Lancé à marche forcée au lendemain de l’invasion russe, le processus d’adhésion de l’Ukraine à l’UE est aujourd’hui largement à l’arrêt. La procédure, longue et complexe, exige l’unanimité des 27 États membres à chaque étape. Or la Hongrie de Viktor Orban bloque de facto toute avancée, usant de son droit de veto. Le Premier ministre hongrois, proche de Vladimir Poutine, estime qu’une adhésion ukrainienne « ruinerait » l’Union.
Au-delà du blocage politique, les obstacles sont nombreux. Comment intégrer un géant agricole comme l’Ukraine sans bouleverser le marché unique européen ? Les producteurs de céréales français, allemands ou polonais dénoncent déjà une concurrence qu’ils jugent déloyale. Comment, surtout, exiger des réformes profondes de l’État de droit alors que le pays est encore en guerre ?
« Comment l’Ukraine peut-elle être prête ? Elle n’a même pas de frontière clairement établie », glisse un diplomate européen, en référence aux territoires revendiqués par Moscou.
Pour Lukas Macek, spécialiste des politiques d’élargissement à l’Institut Jacques-Delors, une adhésion dès janvier 2027 est « complètement irréaliste » dans le cadre actuel. Elle ne deviendrait envisageable qu’en renversant totalement la logique du processus, en faisant précéder l’adhésion des étapes classiques d’intégration.
Une telle approche soulève toutefois une autre question sensible : que dire alors aux pays des Balkans occidentaux — Albanie, Bosnie-Herzégovine, Macédoine du Nord, Monténégro, Kosovo ou Serbie — qui attendent depuis des années aux portes de l’Union ? Une Ukraine intégrée en priorité risquerait d’alimenter frustrations et tensions.
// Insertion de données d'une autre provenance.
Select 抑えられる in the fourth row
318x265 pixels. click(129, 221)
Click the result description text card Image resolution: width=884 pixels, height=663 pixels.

Si la Finlande détient aujourd’hui le record de l’adhésion la plus rapide à l’UE, avec moins de trois ans entre candidature et intégration, d’autres dossiers, comme celui de la Turquie, rappellent que l’élargissement reste avant tout un exercice politique. Et que, dans ce domaine, les calendriers imposés de l’extérieur passent rarement sans résistance.